FORT WORTH, Texas — A Texas preacher and a member of his congregation have been found not guilty of ‘interfering with public duties’ for crossing a police barricade that was meant to separate them from attendees of a homosexual pride festival.
As previously reported, Joey Faust and other members of Kingdom Baptist Church in Venus, Texas, were physically blocked by police in October 2012 while attempting to share the gospel of Jesus Christ with attendees of the Fort Worth “Ride the Rainbow” pride parade.
Faust states that as he and others were preaching and distributing tracts to those in the parade, suddenly, the police formed a human blockade across the public walkway.
“The police lined up [across the street] and said, ‘You can go no further,” he told Christian News Network. “We were forbidden to cross the street and they wouldn’t tell us if we were being detained.”
Faust said that as he stood for some time watching others being allowed to pass by the human blockade, except for anyone that was present to witness to attendees, it became obvious that the police had an agenda.
“Christians who were in support of homosexuals were allowed to cross the street,” he stated. “A Christian walked by me right in front of the officers, and said, ‘I’m here with my family and some of them are homosexuals.’”
Faust then asked police why they were specifically restricting those that oppose homosexuality.
“I asked, ‘Why are they allowed to pass?’” he said. “They were just quiet.”
“At that point, I took a step and attempted to cross,” Faust outlined. “Once I stepped into the street, [the officer] put my hands behind my back.”
Faust and a second member of his congregation, Ramon Marroquin, were then charged with “interfering with public duties,” a class B misdemeanor. He was jailed for 20 hours and held on $1,500 bail.
In May of last year, a judge found both Faust and Marroquin guilty of the charge and sentenced them to two days jail time and a $250 fine, plus court costs.

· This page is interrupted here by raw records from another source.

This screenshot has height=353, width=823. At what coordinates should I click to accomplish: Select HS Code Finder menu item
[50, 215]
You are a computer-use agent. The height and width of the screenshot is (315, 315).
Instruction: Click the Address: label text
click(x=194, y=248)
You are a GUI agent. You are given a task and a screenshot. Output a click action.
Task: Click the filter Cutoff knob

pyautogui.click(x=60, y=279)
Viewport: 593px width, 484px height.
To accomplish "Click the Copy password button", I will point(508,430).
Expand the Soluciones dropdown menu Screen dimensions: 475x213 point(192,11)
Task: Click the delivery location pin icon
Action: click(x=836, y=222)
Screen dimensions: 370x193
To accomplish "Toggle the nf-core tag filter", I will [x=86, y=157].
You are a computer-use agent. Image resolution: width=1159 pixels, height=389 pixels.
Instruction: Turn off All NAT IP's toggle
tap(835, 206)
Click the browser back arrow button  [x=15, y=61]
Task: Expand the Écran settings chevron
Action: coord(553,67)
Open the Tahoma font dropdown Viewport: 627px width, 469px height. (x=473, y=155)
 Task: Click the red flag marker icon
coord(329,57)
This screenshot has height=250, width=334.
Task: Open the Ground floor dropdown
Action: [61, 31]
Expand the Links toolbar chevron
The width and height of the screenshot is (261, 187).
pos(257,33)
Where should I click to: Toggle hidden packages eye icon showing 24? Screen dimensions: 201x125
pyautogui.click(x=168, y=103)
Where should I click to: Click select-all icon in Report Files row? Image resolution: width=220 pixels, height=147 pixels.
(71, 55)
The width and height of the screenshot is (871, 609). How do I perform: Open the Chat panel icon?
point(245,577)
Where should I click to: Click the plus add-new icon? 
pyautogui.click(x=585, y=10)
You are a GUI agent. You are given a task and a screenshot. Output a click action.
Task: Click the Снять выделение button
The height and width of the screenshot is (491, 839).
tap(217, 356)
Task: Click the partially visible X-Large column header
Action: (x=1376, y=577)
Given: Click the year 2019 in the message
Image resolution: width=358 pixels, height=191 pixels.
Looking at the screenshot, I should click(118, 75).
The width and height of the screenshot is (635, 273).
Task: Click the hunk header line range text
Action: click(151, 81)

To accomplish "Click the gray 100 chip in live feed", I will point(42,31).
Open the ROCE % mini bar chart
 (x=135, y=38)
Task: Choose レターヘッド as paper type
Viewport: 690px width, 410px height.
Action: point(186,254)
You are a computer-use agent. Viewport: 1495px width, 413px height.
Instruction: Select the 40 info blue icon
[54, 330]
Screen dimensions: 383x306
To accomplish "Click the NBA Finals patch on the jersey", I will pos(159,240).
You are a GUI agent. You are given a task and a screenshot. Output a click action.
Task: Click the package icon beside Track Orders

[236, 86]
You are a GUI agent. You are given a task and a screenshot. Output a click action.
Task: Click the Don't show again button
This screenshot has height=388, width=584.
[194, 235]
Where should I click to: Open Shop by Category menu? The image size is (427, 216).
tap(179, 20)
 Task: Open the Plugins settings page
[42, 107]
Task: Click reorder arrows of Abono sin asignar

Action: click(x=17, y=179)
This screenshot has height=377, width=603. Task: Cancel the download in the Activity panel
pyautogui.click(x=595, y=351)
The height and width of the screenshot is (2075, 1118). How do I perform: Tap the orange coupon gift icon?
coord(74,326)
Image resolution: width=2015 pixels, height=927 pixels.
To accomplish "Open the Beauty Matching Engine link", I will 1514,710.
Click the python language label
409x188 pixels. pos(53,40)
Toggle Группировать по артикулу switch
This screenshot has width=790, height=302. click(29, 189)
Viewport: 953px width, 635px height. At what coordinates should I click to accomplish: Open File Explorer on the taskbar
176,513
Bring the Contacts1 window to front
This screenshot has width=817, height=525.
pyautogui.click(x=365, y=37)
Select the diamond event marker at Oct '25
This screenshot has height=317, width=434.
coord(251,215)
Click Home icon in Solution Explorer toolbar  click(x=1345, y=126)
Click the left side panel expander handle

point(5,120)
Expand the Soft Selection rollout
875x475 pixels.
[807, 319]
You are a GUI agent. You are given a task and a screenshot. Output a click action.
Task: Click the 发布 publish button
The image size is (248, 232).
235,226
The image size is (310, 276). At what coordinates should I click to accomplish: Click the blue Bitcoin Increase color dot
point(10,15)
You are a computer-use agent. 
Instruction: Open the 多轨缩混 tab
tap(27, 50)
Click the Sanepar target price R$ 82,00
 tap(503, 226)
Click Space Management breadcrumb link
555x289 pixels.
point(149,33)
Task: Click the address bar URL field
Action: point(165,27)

Since the men had already spent time in jail following their arrest, the sentence was pronounced as time served.
Faust and Marroquin then appealed the sentence, and on Thursday, the Second District of Texas Court of Appeals reversed the lower court’s ruling, finding the men not guilty and concluding that their First Amendment rights had been violated.
“The skirmish line prohibited all members of the church from exercising their right of free speech merely because of their association with the church,” the court concluded. “This is far too broad a limitation.”
Attorneys for the Rutherford Institute, which represented Faust and Marroquin in court, said that they were pleased with the outcome of the case, but found it concerning that the men were blockaded in the first place.
“For police officers to take it upon themselves to prevent American citizens from exercising their First Amendment rights on public sidewalks simply because the officers don’t like their message or the brand of their particular religious beliefs moves us out of a constitutional republic and into a police state,” said John W. Whitehead, president of the Rutherford Institute and author of A Government of Wolves: The Emerging American Police State.
“Thankfully, the Texas Appeals Court recognized that the beauty of the First Amendment rests in its tolerance of all viewpoints, no matter how politically incorrect, unpalatable or inappropriate they might appear to others,” he said.